Since people asked on my last one, I am able to create custom planners for individual families’ needs and preferences, including changing the words, colors, background shades, fonts, numbers of boxes, custom graphics, etc., for a small fee per custom planner. Please contact me if you’re interested in that, but in the meantime, this all-purpose basic planner is here for free and will work for most people. :) Enjoy!

Discovering Workboxes

author Posted by: Andrea on date Aug 1st, 2009 | filed Filed under: Workboxes

A few weeks ago while making my usual round of approximately 47273423 homeschooling blogs, I stumbled upon the concept of organizing your child’s day with Sue Patrick’s Workbox System. It is a highly hands-on and visual means of organizing your child’s activities, organizing yourself as a homeschooling mom, using what resources you have more effectively, and fostering independence, fun and self-direction in the child.

The workbox system has become something of a fad in the homeschooling blogosphere and there is an overwhelming amount of information out there, so I’m going to let Sue Patrick tell you herself in her own presentation how the system works, even though she and I have very different worldviews.

There are lots more links to look at. I liked this post by Tracey in Australia because she has a sort of FAQ about workboxes, with pictures of her own. There is a wonderful and very busy Yahoo! group with many helpful people that will answer your questions and give you suggestions. The book comes with access to tons of free printables, including everything you need to make the components of the system.

This system works with any curriculum and any style of homeschooling – from unschooling to Classical to everything in between.

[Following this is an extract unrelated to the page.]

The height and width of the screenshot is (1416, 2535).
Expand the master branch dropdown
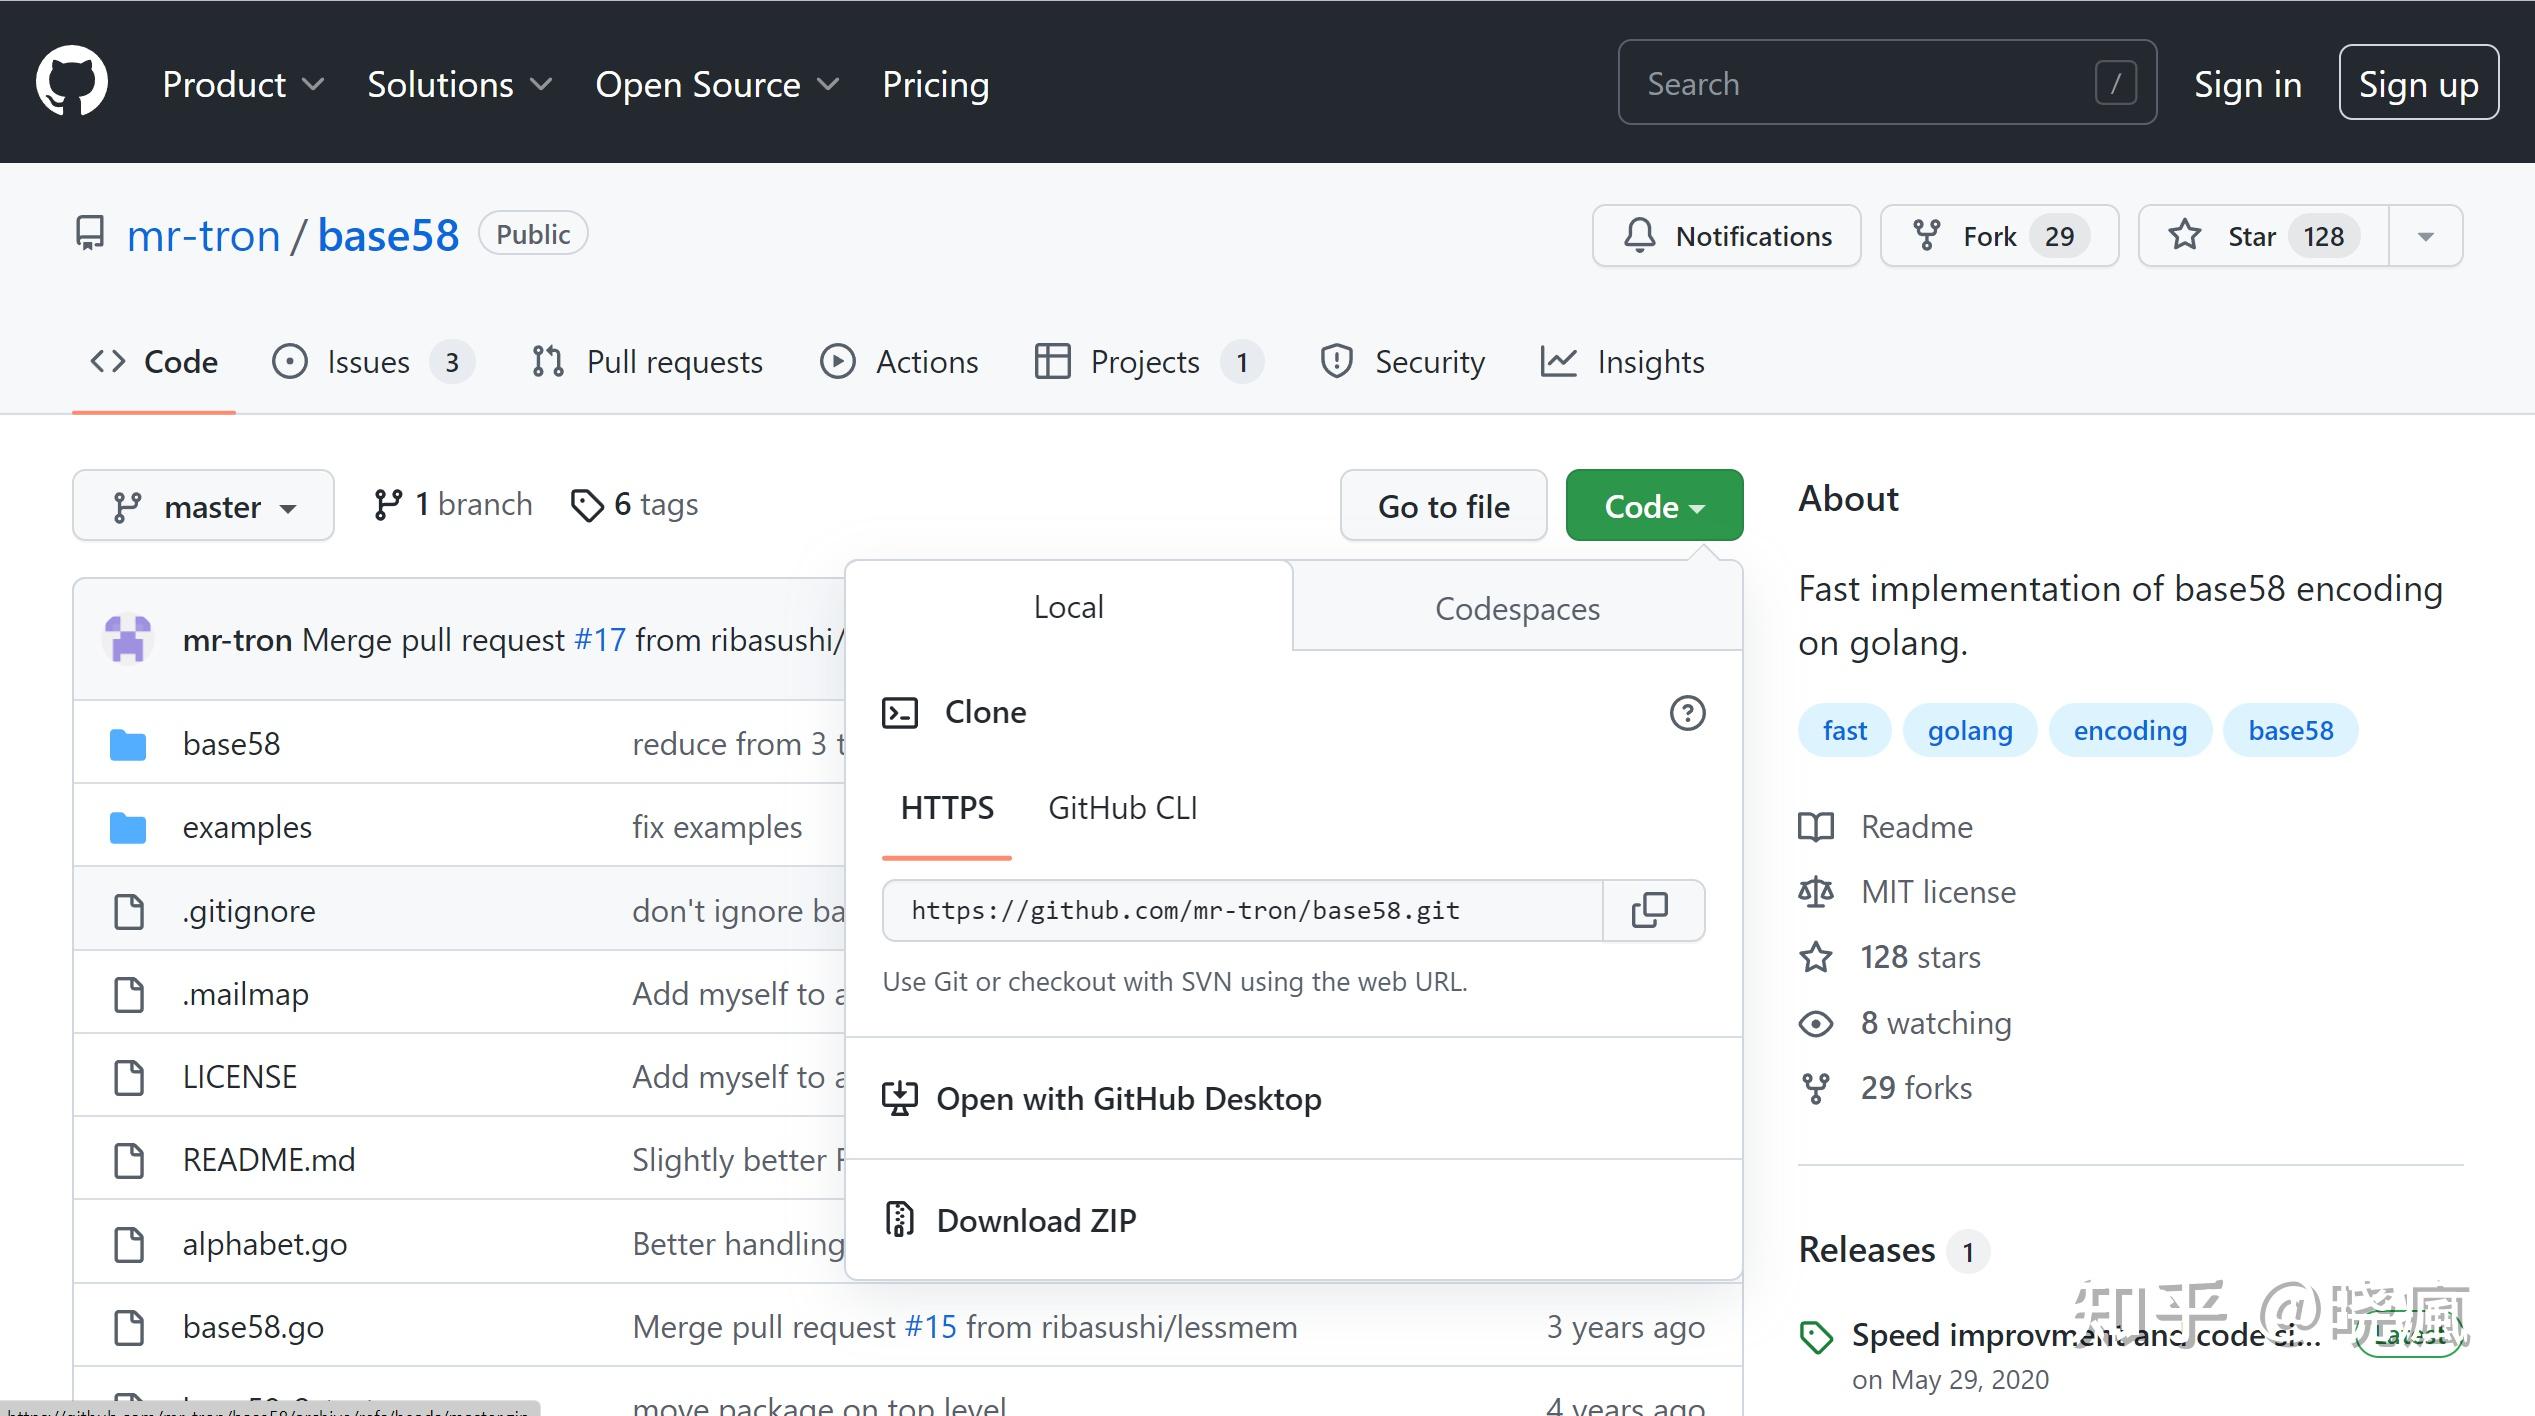[204, 506]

We have been using our own version with magazine racks instead of the clear plastic bins, and it has been a huge hit with Shorty. It gives him a sense of independence and personal responsibility while providing him with structure and predictability in a highly visual-spatial way that he enjoys so much he’s declared it “genius”.

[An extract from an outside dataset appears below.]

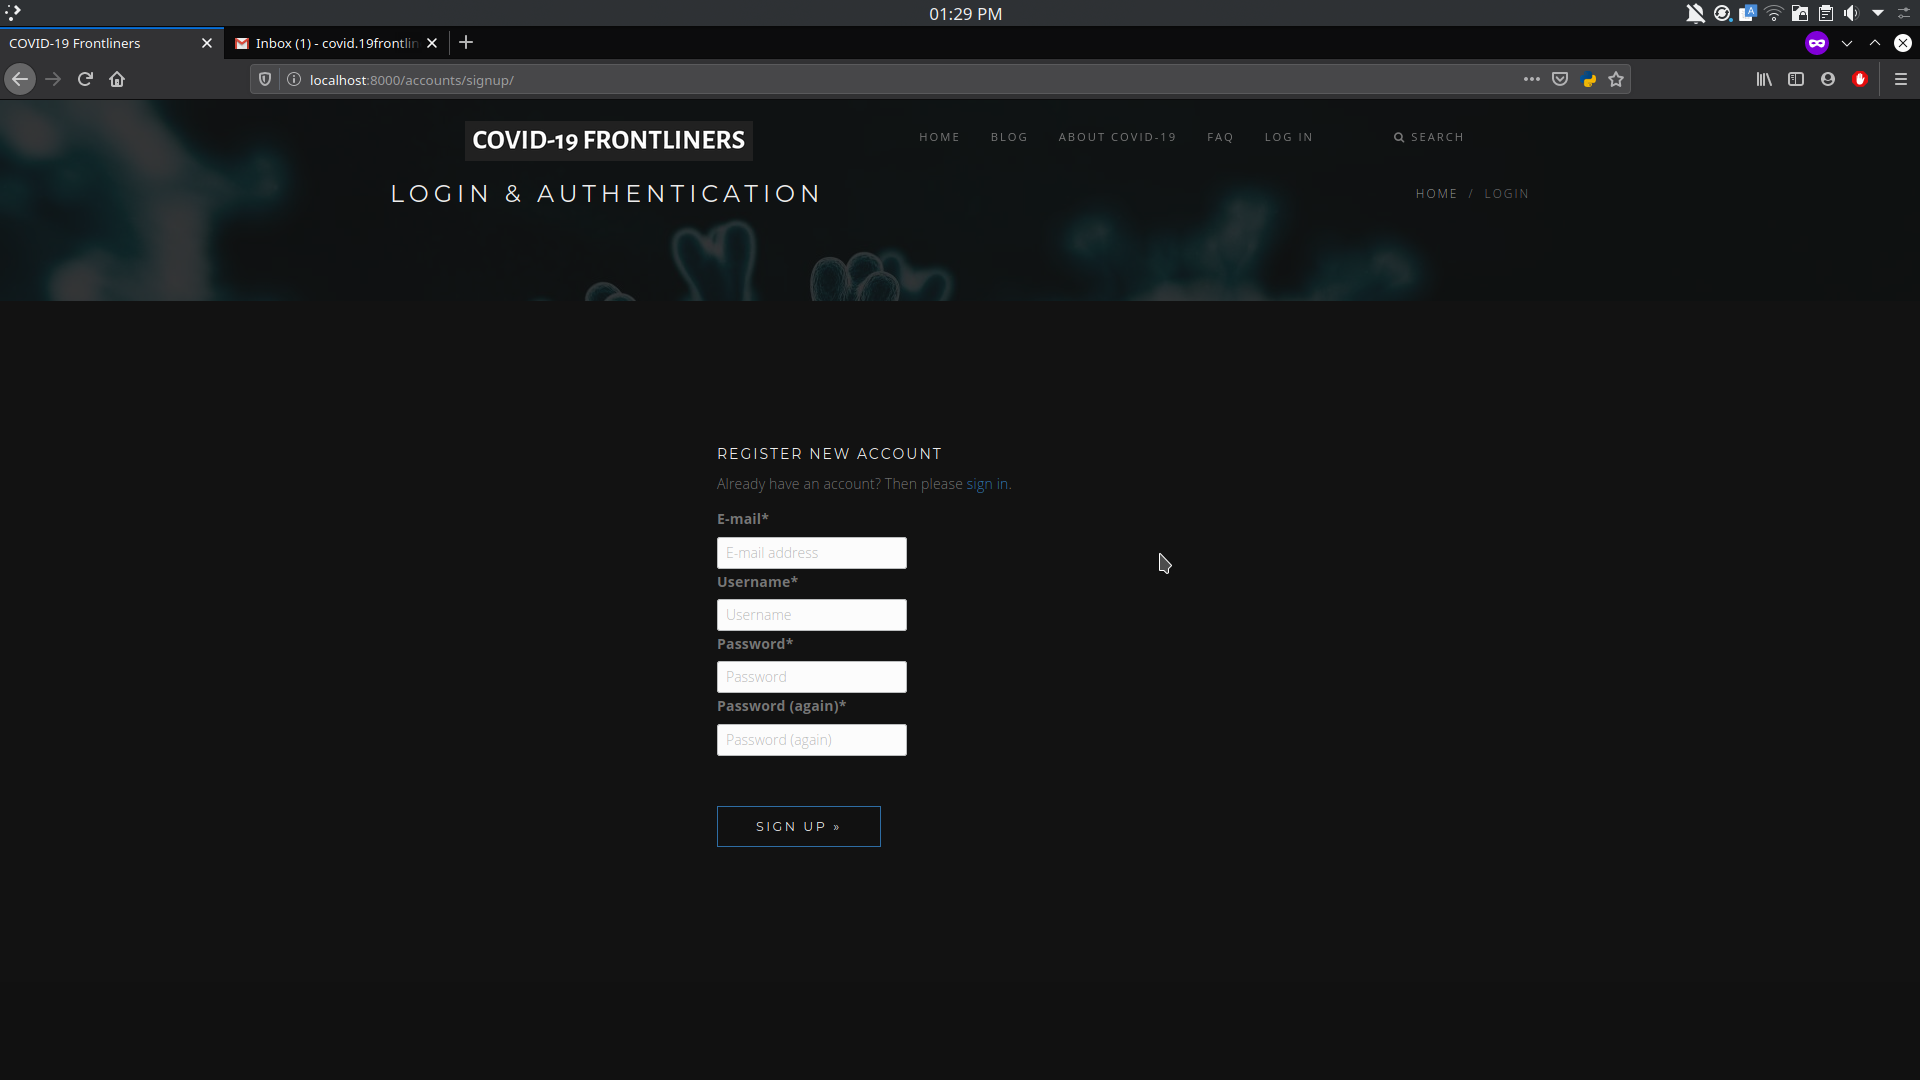Toggle notifications bell in the system tray
Screen dimensions: 1920x1080
tap(1695, 14)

I plan what I put in each box by using a grid I made, which has a 4×3 square box of cubes for each day. The cubes correspond to which box is where, and I simply fill in what I’m going to have Shorty do that day, using a separate planner for guidance and an “idea file” for the fun/ center/ enrichment boxes that I’ve been keeping.

Here is the workbox planner I made, in PDF format. Sue Patrick has one, but this was my method of making it more visual for myself. Please right-click and save to your hard drive. It’s free to use; you can either laminate it and use an erasable marker to fill it in week by week, or if you’re a planning freak like me, you can print out one for each week of your school year :)

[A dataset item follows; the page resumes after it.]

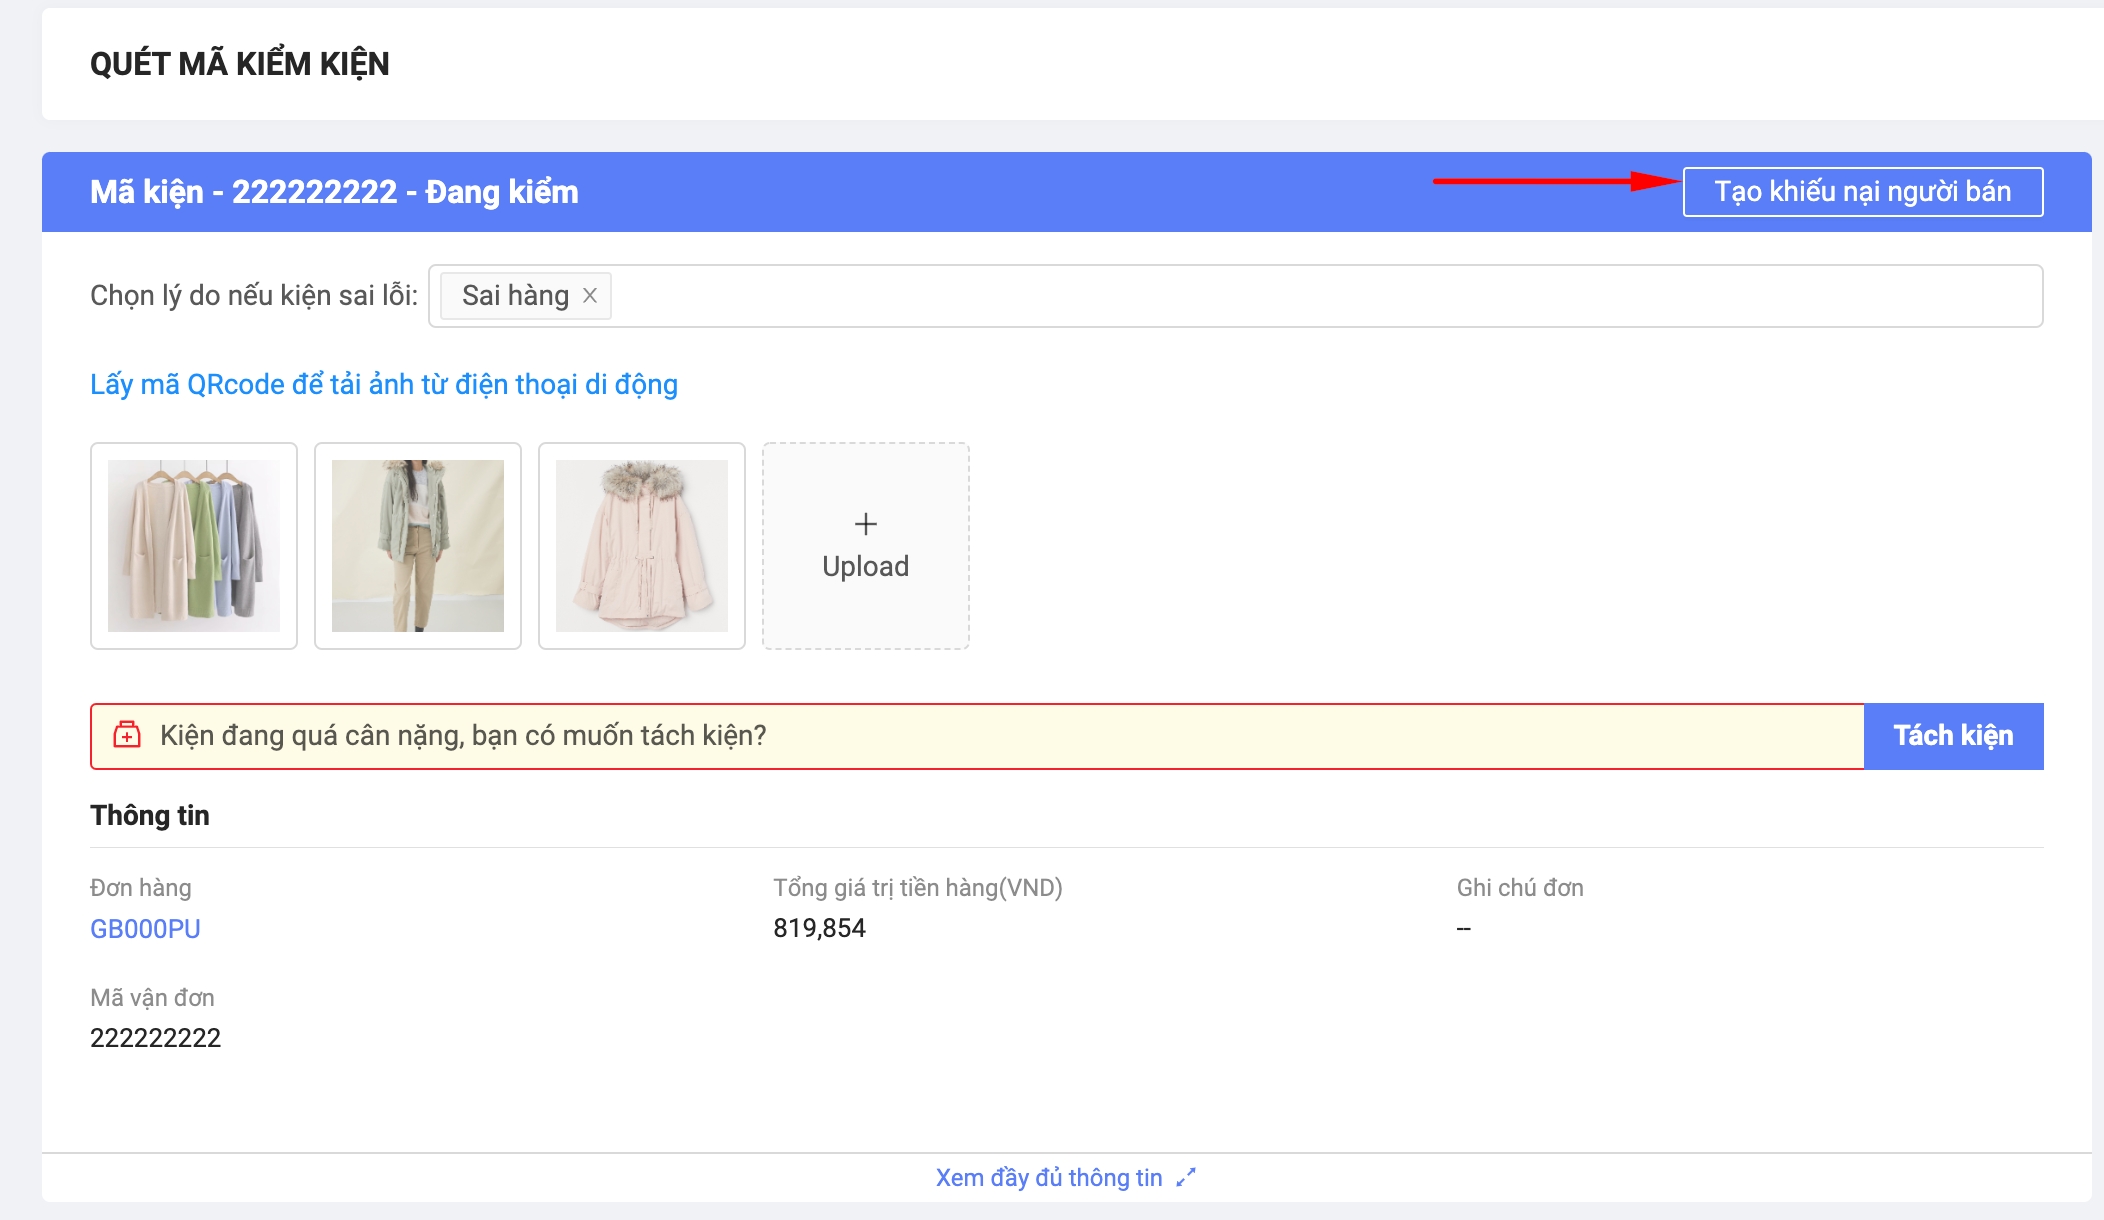Click the 'Mã kiện - 222222222' header title

click(334, 192)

Andrea's 5-day workbox planner (400)

UPDATE: Please see my other tools for portfolio planning with workboxes on my downloads page!

Please feel free to link to this post if you’d like to share this workbox planner with others, but please, don’t upload this to any other web site without letting me know first.

Here are some more helpful links about this system:

Workboxes Yahoo! group – indispensable,with tons of printables.
Teacher File Box – membership site with thousands of printable activities and centers for workboxes (it’s only 99 cents to join)
Workbox FAQ by Tracey
Another detailed explanation w/ pictures
Workboxes with Sterilite drawers, with pictures of how she breaks down her curriculum for each drawer
An excellent and thorough explanation
What’s in the Box? – Idea blog for workboxes
Preschool activity bags for workboxes for littles :)
Laura’s Ziploc Baggie Method
Another Mom’s sterilite drawers

It’s ironic that I say this, as she’s quite adamant that you try her system to a T, but due to extreme space limitations (I live in a tiny 1BR apartment) I had to go with magazine racks instead. I’ll try to upload pictures of what our set up looks like. In the meantime, I hope this information is a blessing to people out there the way it has been for me. As a single parent who home educates, I’ve often found it challenge to manage my time so that Shorty gets EVERYTHING he wants to do, done, and I do, too. This is definitely helping me do that, and for that alone, it’s worth its weight in gold.